### [Work to complete]
Copy the text of every row below word for word, and leave the pictures out of your answer.

### [Given data]

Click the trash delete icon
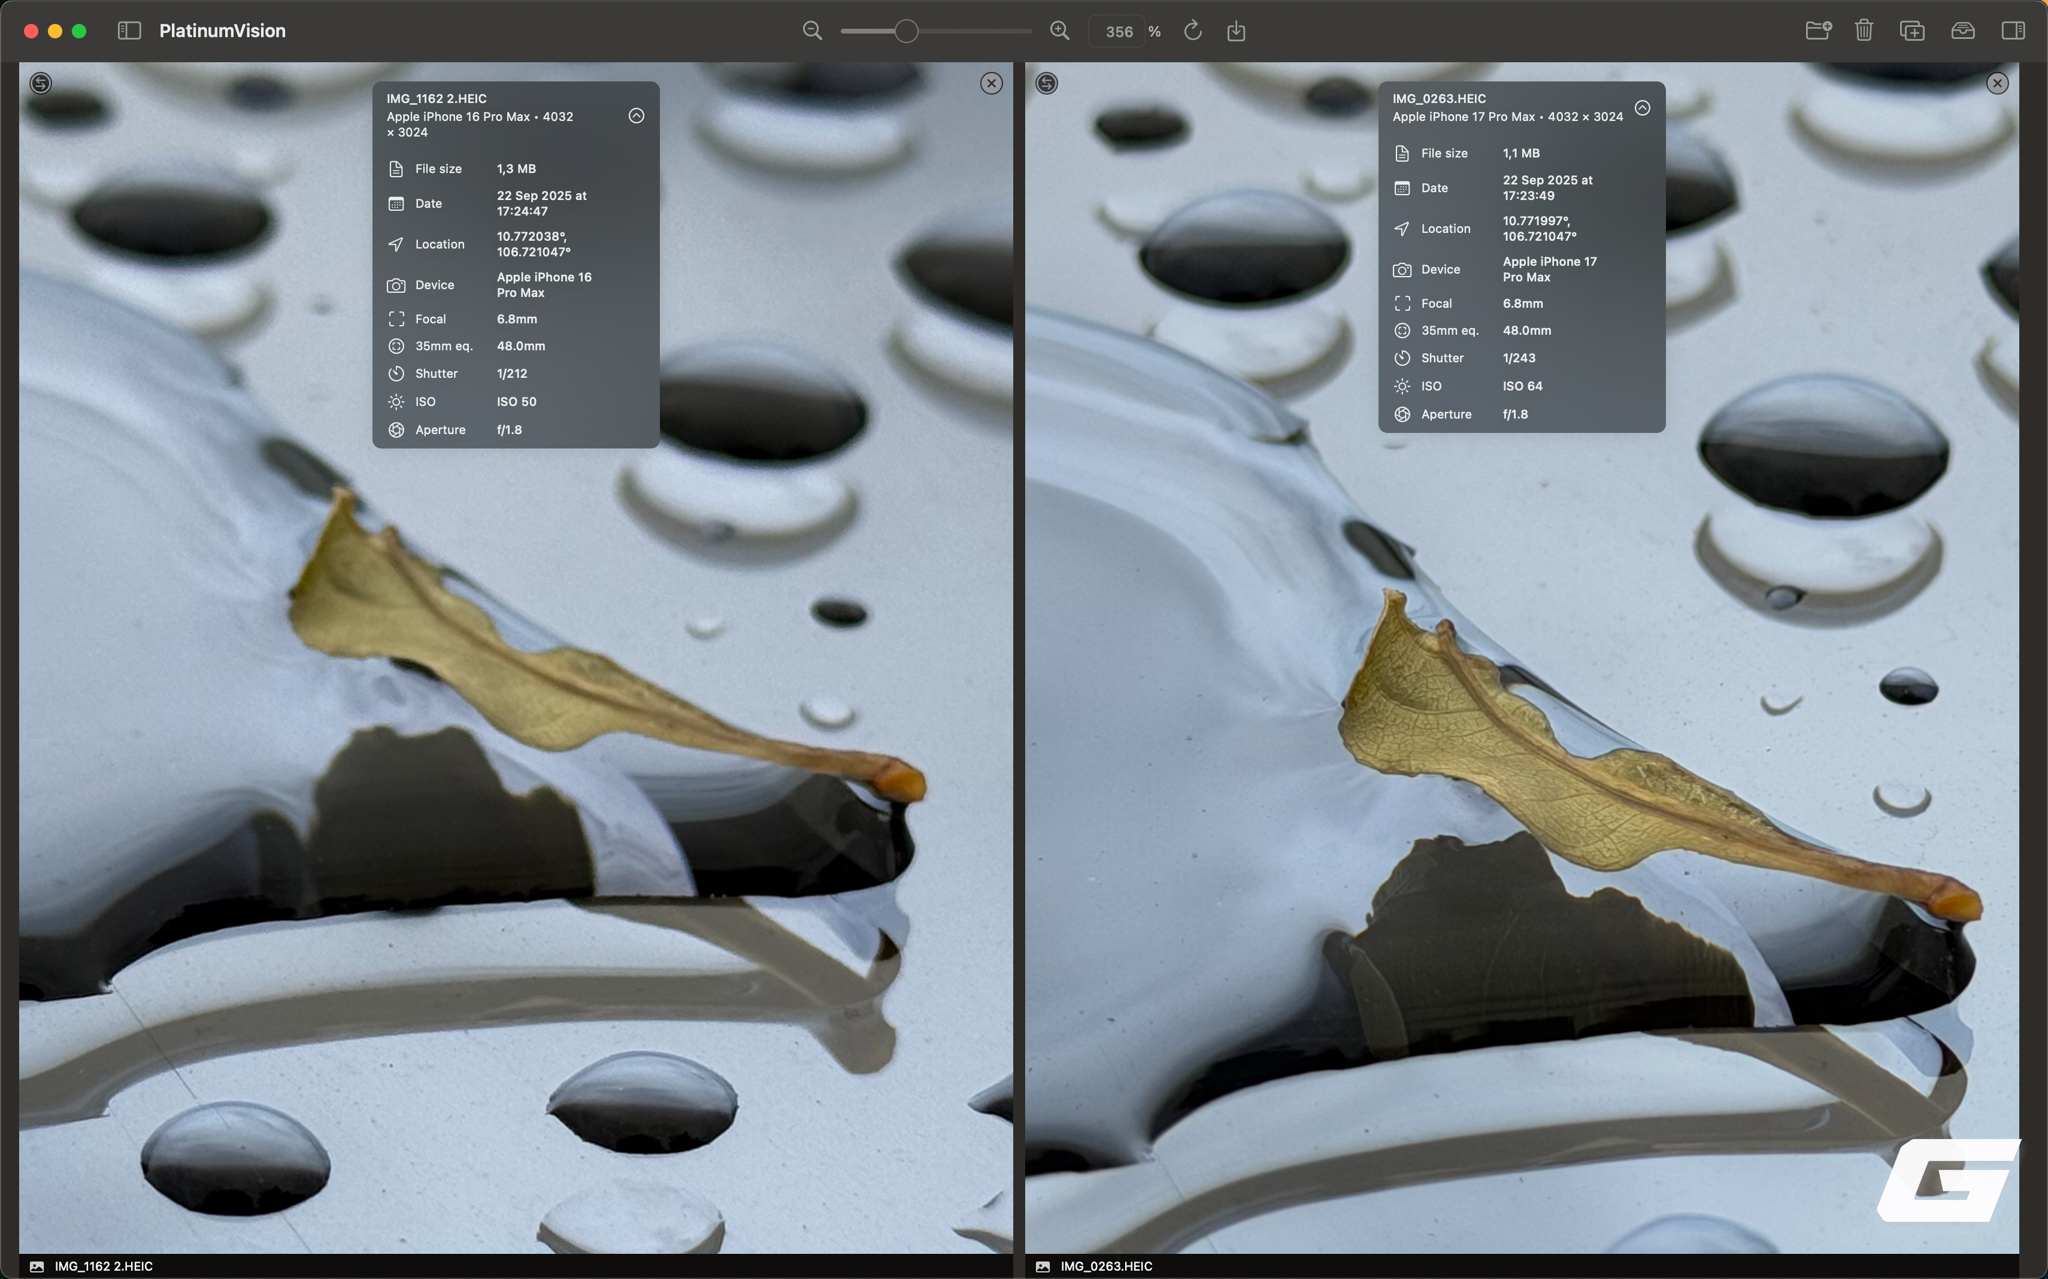This screenshot has height=1279, width=2048. (x=1864, y=31)
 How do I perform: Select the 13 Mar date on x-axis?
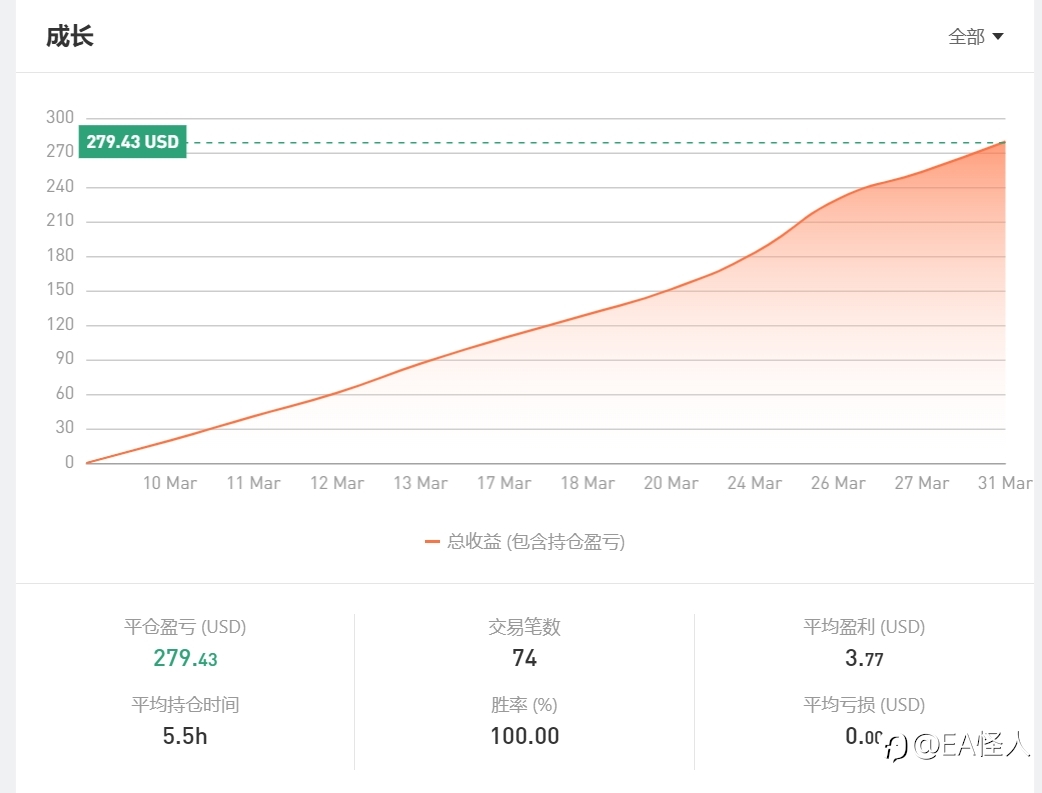click(420, 483)
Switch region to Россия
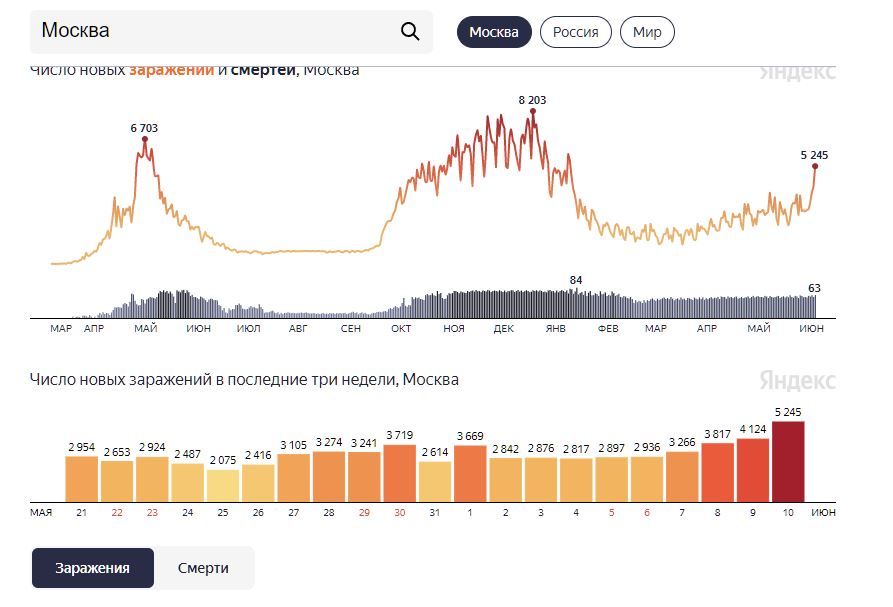Viewport: 893px width, 607px height. [x=575, y=32]
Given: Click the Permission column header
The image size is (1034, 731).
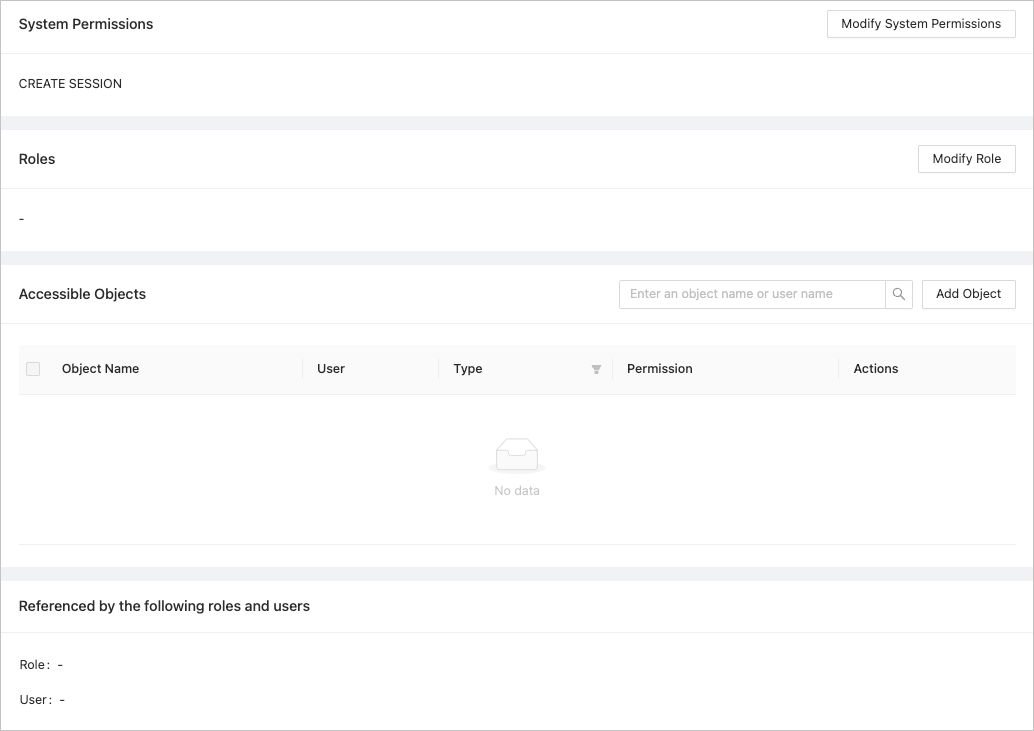Looking at the screenshot, I should pyautogui.click(x=659, y=369).
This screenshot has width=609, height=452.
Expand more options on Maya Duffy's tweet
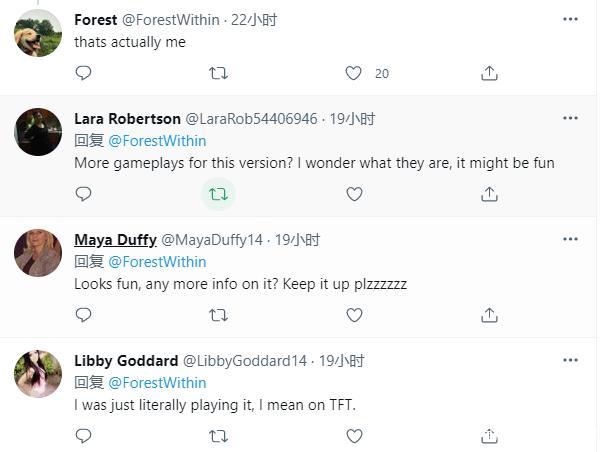tap(570, 239)
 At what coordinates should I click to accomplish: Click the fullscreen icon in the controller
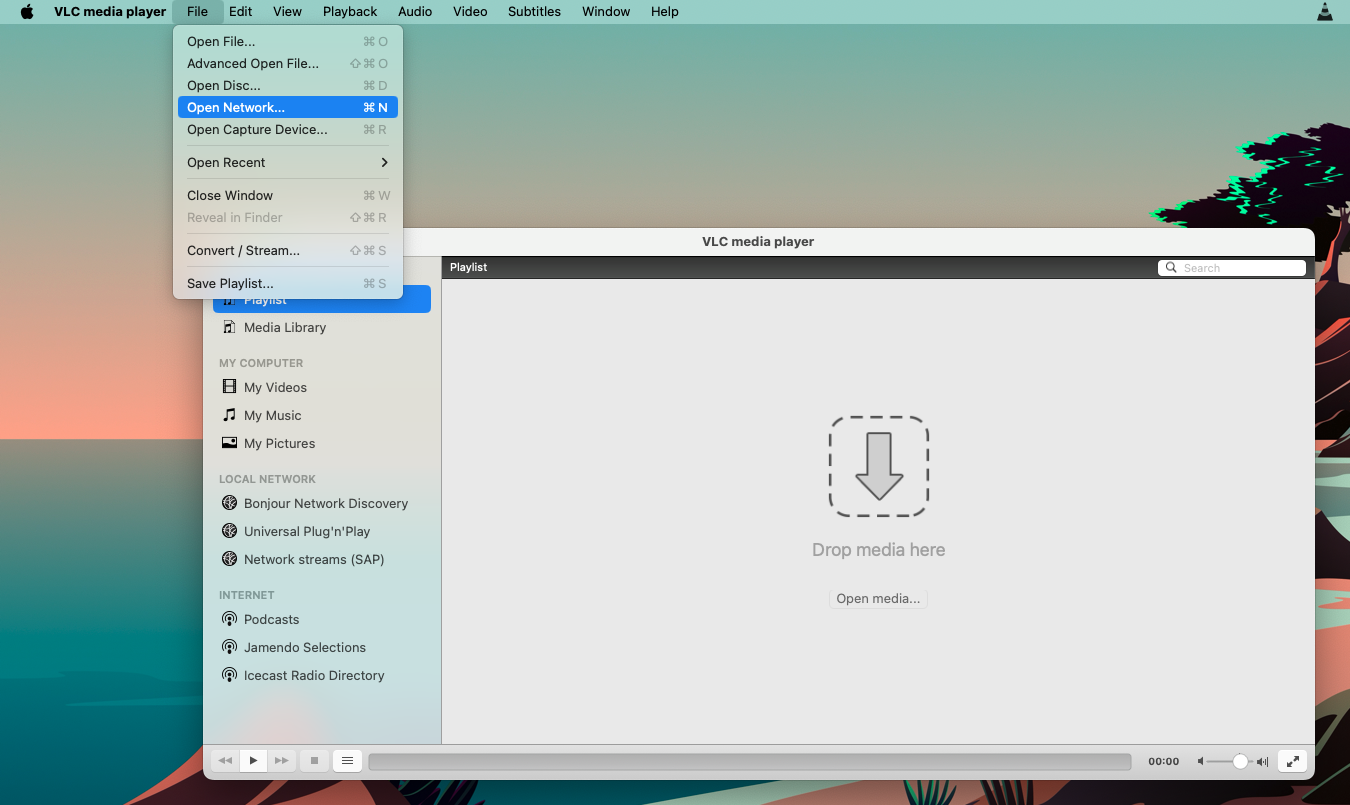point(1291,761)
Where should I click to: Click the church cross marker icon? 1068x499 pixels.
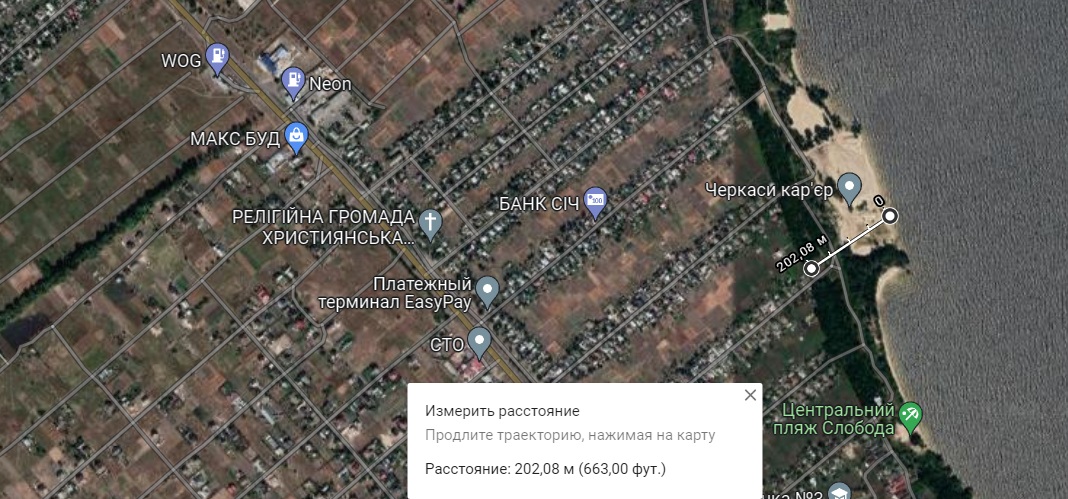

### [Problem solution]
Click the trash delete icon
This screenshot has height=1279, width=2048. (x=1864, y=31)
 How do I perform: Select the 13 Mar date on x-axis?
click(420, 483)
Switch region to Россия
Viewport: 893px width, 607px height. [x=575, y=32]
Given: Click the Permission column header
The image size is (1034, 731).
Looking at the screenshot, I should pyautogui.click(x=659, y=369).
This screenshot has width=609, height=452.
Expand more options on Maya Duffy's tweet
tap(570, 239)
 At what coordinates should I click to accomplish: Click the fullscreen icon in the controller
point(1291,761)
Where should I click to: Click the church cross marker icon? 1068x499 pixels.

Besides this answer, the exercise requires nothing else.